TRAVAIL À FAIRE:
A. Dans le compte rendu de concert à l'Atelier du Plateau, vers quelle ville partait le train matinal pris par l'auteur ?
B. Transcrivez fidèlement un passage du compte rendu de concert : commencez aux mots « Est-ce cette promesse » et arrêtez-vous après « de concert ? ».

EXTRAIT DU DOCUMENT:
══════════════════════════════

Météore, phénomène visible dans le ciel
Première définition pour le mot grec metéôros trouvée sur Wikipedia ici en guise de titre. Double apparition hier dans le ciel parisien au-dessus des Buttes Chaumont, à l’Atelier du Plateau, avec Maëlle Desbrosses (violon alto, voix) et Fanny Meteier (tuba, voix).
Ma dernière visite à l’Atelier du Plateau, c’était pour Maëlle et les Garçons, quartette réuni autour du violon alto et de l’écriture de Maëlle Desbrosses. Hier, fin de résidence de cette dernière au Plateau, c’était plutôt un entre-filles qu’elle avait imaginé en tête à tête avec la tubiste Fanny Meteier. Avec quelque chose de trompeur dans la publicité qui leur était faite : « Avec cet improbable duo qui gigote, papote, braille, se tait et pédale, elles soliloquent des histoires loufoques. » Ces quelques mots accompagnés d’une iconographie adolescente promettaient, ou du moins pouvait laisser imaginer – selon l’imagination de chacun – quelque chahut, une insolence débraillée, un joyeux dérangement, une truc de filles quoi, donc dérangé et – insondable sujet – pas forcément dégenré.
Est-ce cette promesse – et ses interprétations – qui faisait hier salle comble à l’Atelier du Plateau où l’on pouvait reconnaître quelques “VIP” : Hélène Labarrière, Dominique Pifarély, Sylvain Kassap, Sarah Murcia, Christophe Monniot, Samuel Ber… et d’autres probablement pas vus ou pas reconnus, ayant moi-même filé à l’anglaise en prévision du train matinal pour Lorient, dans lequel j’essaie de rassembler ces souvenirs de concert ?
Si l’espièglerie n’était pas absente de ce programme, la loufoquerie promise pouvait nous enduire d’erreur. Quelques repères concernant nos deux protagonistes pour ce que j’en sais. Maëlle Desbrosses, violoniste alto, formation “classique” du répertoire baroque au contemporain, fréquentation assidue de la “famille musicale” Ducret-Pifarély-Labarrière, ayant fureté du côté du piano et de la contrebasse dans la classe de jazz du conservatoire de Montreuil, du côté du rock avec Nosfell, de la chanson avec Bruno Ducret (duo Connie & Blyde), plus le trio Suzanne où elle donne également de la voix avec Hélène Duret et Pierre Tereygeol, et enfin une viole qu’elle pratique au sein de l’Orchestre incandescent de Sylvaine Hélary. Fanny Meteier, musiques tous azymuts, tuba en classe de Gérard Buquet au CNSM, collaborations diverses entre classique et contemporain de l’Orchestre Lamoureux à l’Ensemble intercontemporain, intérêt pour le jazz et les musiques improvisées qui en a fait la tubiste du plus bel Orchestre national de jazz que l’on ait jamais eu, celui de Fred Maurin.

══════════════════════════════

DONNÉES FOURNIES:
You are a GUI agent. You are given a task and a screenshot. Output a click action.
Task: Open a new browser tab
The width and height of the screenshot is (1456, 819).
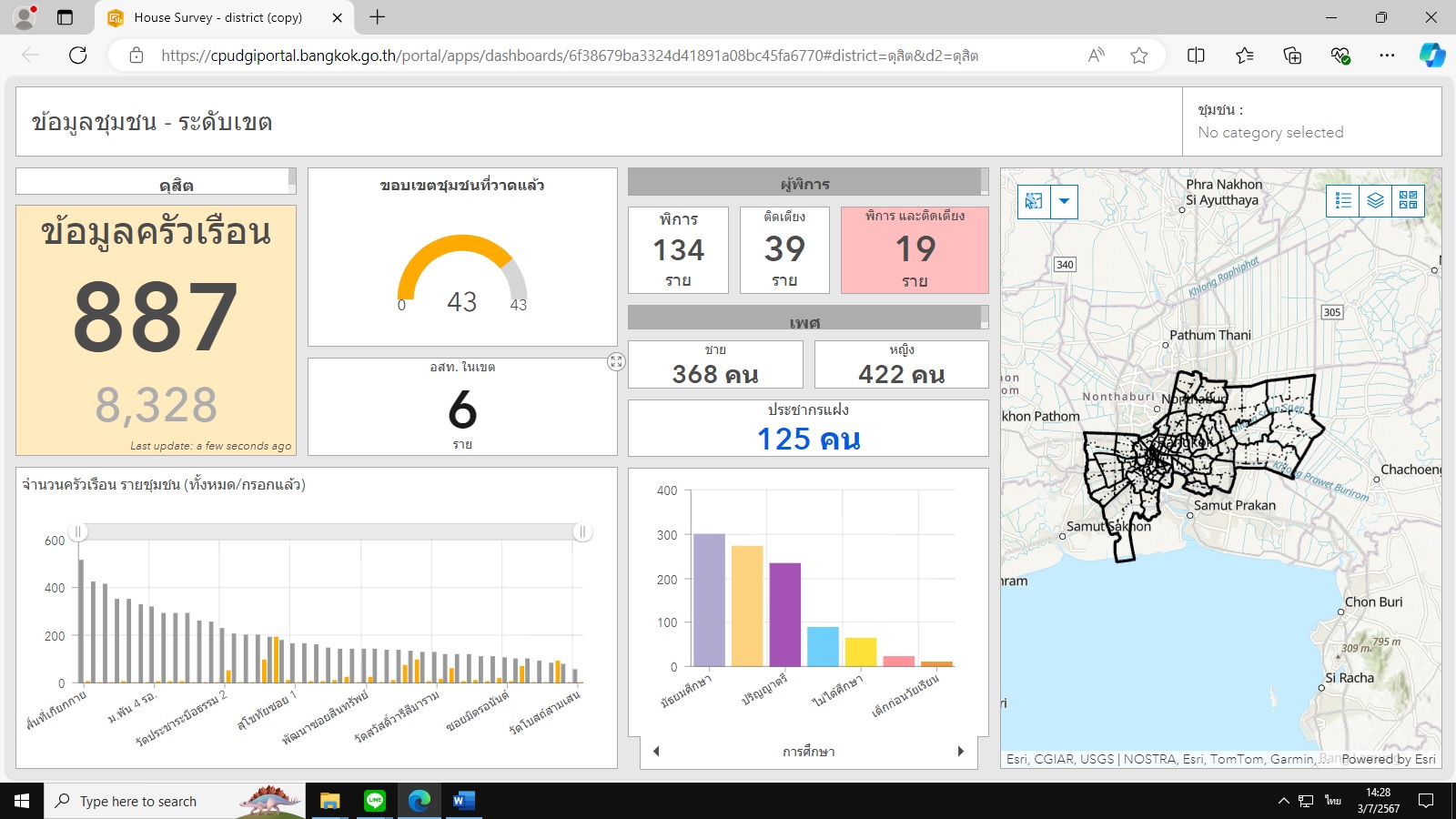point(378,17)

══════════════════════════════

CORRIGÉ DES CONSIGNES:
A. Lorient.

B.
Est-ce cette promesse – et ses interprétations – qui faisait hier salle comble à l’Atelier du Plateau où l’on pouvait reconnaître quelques “VIP” : Hélène Labarrière, Dominique Pifarély, Sylvain Kassap, Sarah Murcia, Christophe Monniot, Samuel Ber… et d’autres probablement pas vus ou pas reconnus, ayant moi-même filé à l’anglaise en prévision du train matinal pour Lorient, dans lequel j’essaie de rassembler ces souvenirs de concert ?